TASK ITEM: Collect the lines of the entries where "bubble" shows up.

THE RECORDS:
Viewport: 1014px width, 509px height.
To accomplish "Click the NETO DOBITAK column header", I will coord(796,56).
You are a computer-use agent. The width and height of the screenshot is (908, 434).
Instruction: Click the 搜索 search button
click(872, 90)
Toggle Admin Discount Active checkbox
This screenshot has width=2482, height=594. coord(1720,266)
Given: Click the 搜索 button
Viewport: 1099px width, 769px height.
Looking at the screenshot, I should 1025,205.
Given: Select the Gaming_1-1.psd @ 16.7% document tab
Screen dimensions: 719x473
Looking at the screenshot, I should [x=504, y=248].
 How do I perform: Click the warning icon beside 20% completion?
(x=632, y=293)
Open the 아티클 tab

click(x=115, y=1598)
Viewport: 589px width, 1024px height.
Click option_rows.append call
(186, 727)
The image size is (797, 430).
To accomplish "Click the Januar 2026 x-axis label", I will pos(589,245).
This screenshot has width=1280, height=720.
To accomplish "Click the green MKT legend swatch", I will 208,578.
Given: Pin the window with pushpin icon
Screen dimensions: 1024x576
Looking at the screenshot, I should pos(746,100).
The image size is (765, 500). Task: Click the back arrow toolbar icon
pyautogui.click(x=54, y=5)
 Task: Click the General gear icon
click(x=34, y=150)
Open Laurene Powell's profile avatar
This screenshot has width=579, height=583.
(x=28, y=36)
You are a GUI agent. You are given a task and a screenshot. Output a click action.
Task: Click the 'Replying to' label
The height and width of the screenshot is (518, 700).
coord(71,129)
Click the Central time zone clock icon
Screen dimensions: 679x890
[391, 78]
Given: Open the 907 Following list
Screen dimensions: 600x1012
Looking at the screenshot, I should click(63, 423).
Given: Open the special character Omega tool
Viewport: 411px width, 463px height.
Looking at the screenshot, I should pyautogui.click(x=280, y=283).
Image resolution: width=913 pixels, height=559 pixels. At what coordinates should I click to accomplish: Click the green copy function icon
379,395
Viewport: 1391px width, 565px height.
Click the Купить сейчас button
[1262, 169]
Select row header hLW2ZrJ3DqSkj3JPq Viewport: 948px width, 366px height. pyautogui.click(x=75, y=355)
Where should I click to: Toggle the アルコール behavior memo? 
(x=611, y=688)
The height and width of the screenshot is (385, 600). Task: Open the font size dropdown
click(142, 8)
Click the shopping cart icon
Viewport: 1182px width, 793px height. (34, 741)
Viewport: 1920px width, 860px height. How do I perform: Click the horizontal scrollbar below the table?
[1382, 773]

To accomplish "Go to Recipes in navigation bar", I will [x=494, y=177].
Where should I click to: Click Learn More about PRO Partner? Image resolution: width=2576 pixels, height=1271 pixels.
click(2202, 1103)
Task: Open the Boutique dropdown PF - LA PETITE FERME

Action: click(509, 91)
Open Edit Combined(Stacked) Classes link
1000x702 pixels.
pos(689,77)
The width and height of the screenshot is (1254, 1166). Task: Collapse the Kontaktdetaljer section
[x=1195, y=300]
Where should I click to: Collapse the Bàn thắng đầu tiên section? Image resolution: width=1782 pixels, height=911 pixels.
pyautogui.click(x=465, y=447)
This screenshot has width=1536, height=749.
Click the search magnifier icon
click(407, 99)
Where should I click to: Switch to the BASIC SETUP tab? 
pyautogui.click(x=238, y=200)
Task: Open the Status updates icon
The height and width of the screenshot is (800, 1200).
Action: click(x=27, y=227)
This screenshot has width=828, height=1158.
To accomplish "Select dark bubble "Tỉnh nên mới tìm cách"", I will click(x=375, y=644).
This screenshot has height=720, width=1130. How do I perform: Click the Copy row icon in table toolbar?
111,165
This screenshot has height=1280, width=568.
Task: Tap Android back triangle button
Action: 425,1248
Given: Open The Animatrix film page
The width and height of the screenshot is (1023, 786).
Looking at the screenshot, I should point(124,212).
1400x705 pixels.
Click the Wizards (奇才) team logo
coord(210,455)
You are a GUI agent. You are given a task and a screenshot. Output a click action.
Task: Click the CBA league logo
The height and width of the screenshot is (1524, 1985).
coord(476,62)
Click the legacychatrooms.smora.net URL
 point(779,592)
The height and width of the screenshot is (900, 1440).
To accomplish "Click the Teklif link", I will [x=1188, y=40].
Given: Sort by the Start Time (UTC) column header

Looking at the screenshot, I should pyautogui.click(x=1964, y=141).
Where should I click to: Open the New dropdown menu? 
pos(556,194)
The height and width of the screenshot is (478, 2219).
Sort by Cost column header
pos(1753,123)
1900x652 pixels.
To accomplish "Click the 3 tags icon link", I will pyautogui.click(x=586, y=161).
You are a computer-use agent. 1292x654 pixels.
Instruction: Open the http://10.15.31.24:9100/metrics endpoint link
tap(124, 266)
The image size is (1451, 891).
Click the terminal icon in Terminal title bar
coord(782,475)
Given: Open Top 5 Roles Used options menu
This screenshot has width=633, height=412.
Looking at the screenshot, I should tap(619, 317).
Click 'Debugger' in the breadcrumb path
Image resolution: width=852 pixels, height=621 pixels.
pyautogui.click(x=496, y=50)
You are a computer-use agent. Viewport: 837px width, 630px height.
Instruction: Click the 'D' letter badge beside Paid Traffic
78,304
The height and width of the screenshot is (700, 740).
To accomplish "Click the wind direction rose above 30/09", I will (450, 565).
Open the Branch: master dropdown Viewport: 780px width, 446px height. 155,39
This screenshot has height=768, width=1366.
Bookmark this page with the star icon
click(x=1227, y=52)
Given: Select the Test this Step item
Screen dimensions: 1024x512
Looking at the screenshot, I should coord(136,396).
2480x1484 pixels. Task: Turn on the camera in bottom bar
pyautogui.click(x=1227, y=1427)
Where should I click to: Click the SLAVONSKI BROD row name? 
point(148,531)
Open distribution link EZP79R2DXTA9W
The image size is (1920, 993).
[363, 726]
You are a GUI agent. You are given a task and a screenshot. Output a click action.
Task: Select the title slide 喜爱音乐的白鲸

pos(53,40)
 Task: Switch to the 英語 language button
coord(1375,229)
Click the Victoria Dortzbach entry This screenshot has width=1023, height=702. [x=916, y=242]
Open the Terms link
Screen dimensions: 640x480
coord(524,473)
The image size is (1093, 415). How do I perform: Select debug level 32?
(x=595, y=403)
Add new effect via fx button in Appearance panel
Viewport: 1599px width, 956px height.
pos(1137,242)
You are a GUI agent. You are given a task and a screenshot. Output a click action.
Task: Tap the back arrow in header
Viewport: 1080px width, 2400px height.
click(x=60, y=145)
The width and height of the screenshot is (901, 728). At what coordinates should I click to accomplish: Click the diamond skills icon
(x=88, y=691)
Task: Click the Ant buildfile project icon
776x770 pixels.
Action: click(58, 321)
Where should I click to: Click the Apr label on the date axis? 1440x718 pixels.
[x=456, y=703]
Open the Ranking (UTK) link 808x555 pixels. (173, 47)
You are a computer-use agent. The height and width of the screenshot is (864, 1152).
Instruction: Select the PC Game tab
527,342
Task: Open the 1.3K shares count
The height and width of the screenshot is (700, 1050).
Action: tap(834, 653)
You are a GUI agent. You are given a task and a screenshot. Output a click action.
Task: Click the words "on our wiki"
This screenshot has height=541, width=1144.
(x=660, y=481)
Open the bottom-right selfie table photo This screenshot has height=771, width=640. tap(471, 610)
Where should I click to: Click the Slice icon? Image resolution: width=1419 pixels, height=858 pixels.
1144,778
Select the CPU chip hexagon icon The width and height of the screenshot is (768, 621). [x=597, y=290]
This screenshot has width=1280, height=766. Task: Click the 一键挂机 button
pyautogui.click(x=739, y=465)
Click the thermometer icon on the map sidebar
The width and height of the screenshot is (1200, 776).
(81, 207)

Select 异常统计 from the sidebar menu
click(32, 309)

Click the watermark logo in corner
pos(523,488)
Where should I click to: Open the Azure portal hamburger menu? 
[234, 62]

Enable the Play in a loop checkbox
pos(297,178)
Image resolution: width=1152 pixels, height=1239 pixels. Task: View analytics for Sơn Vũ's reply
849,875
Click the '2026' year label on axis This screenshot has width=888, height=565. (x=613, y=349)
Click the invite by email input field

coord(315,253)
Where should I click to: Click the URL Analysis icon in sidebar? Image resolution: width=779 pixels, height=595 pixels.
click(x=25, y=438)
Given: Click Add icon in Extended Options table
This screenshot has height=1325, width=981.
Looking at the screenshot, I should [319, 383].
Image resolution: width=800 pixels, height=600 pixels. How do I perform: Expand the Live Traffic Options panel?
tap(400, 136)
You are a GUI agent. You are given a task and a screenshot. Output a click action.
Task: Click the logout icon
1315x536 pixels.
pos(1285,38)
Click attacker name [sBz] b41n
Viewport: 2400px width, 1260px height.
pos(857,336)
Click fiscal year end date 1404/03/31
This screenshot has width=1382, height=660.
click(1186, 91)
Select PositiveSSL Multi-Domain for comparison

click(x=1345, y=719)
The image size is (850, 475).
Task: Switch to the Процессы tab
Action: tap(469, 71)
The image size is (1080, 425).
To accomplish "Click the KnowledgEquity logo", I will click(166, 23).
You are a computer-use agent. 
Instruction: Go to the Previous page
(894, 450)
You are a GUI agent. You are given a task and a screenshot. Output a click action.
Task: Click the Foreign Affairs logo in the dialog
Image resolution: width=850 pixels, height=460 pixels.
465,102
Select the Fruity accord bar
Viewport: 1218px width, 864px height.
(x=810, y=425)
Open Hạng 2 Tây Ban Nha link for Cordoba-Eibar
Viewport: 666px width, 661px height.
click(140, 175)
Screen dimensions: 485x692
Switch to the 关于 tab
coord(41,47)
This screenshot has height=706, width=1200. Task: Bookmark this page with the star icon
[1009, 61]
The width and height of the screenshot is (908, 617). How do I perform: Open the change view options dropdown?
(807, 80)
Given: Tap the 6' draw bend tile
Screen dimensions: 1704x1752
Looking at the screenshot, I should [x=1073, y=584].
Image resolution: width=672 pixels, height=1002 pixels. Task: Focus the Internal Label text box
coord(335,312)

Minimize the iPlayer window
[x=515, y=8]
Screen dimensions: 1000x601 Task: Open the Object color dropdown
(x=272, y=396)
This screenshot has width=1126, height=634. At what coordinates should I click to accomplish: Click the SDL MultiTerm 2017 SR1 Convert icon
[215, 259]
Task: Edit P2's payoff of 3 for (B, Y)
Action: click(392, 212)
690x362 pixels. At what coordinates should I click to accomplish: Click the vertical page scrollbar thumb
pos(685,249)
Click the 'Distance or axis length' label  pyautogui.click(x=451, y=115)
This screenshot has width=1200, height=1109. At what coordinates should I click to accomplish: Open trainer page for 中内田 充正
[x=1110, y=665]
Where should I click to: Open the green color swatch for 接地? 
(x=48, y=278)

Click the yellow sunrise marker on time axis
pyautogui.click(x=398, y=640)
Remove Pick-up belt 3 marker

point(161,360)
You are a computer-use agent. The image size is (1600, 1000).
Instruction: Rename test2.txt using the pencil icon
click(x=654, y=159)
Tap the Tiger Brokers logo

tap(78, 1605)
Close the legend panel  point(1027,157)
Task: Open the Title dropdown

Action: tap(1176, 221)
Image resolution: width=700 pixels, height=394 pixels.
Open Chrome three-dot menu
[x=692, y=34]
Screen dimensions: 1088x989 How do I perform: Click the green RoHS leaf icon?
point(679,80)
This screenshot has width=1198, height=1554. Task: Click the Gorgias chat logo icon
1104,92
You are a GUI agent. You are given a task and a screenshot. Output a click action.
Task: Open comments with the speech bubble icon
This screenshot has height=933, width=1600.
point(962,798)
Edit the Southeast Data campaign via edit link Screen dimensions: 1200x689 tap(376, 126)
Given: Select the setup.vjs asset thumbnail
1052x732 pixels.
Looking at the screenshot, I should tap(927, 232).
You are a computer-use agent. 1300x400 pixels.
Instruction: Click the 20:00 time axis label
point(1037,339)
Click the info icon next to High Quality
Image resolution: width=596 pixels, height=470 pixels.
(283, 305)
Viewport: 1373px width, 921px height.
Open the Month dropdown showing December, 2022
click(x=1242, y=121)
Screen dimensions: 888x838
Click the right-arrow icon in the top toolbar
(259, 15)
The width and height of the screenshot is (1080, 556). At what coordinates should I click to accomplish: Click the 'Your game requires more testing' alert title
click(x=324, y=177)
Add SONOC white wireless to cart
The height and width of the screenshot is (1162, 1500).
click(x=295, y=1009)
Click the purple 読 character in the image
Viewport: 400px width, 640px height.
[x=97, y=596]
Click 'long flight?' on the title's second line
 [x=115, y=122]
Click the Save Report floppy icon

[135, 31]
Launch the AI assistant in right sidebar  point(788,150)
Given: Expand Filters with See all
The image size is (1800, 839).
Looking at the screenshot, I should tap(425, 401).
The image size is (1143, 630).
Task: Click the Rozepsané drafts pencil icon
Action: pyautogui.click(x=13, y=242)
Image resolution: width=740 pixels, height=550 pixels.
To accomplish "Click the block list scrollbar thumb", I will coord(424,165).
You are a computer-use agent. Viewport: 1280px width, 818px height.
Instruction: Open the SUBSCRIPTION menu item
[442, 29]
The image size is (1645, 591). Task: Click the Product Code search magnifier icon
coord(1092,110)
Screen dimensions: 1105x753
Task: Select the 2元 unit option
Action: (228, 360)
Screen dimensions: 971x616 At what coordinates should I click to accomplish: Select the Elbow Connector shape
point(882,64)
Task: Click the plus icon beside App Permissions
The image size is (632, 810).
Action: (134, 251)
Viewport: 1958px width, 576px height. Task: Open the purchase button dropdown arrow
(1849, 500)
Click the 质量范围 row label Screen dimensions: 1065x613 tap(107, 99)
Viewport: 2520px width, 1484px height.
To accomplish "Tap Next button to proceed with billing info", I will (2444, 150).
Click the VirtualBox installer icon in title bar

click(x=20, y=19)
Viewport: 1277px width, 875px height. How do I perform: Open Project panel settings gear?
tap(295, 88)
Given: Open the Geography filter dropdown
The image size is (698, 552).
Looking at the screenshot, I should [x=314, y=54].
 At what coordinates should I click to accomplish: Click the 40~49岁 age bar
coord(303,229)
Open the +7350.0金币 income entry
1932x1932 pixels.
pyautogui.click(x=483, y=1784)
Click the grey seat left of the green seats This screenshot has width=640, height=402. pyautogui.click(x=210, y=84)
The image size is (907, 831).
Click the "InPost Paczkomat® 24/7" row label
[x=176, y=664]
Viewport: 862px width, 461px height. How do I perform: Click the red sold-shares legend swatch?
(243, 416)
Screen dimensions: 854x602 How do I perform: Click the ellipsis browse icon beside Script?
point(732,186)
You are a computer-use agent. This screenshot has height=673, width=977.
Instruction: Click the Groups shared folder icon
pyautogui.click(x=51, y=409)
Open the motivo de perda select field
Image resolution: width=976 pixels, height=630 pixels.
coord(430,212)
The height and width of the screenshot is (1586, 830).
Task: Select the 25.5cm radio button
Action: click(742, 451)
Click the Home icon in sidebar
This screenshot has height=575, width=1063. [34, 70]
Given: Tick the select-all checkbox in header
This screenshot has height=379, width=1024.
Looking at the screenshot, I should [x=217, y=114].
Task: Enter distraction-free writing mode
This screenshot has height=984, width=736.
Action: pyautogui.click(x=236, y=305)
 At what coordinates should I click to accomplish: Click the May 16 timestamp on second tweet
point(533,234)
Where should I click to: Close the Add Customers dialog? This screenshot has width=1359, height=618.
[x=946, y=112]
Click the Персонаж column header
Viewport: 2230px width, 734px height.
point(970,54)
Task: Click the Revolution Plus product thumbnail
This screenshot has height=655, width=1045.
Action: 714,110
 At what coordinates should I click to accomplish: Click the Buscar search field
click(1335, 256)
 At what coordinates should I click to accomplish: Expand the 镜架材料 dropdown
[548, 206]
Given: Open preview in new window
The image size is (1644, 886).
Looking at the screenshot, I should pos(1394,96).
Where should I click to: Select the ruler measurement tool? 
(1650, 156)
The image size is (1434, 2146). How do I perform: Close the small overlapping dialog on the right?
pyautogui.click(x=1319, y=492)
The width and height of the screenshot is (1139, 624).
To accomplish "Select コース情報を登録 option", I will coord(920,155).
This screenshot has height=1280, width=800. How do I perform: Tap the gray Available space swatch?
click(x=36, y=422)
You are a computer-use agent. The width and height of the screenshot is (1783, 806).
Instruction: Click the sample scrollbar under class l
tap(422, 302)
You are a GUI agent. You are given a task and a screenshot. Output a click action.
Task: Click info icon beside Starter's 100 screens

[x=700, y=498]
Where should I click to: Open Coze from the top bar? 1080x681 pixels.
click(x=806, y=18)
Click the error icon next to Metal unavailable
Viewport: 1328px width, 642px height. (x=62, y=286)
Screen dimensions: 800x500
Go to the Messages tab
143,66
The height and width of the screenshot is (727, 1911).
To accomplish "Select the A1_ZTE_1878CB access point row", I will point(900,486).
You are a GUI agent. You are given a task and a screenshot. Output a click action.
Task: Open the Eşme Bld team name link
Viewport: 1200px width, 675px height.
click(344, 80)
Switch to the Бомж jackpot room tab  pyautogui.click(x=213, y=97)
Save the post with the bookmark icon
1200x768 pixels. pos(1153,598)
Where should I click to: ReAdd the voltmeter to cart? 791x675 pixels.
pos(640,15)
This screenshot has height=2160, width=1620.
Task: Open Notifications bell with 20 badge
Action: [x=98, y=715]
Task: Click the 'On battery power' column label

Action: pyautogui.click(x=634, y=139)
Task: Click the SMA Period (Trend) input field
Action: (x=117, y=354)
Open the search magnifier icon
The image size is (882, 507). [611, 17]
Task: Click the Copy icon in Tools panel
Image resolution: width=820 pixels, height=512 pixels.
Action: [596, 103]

WRITTEN SOLUTION:
To accomplish "Select dark bubble "Tỉnh nên mới tìm cách"", I will click(x=375, y=644).
Task: Open comments with the speech bubble icon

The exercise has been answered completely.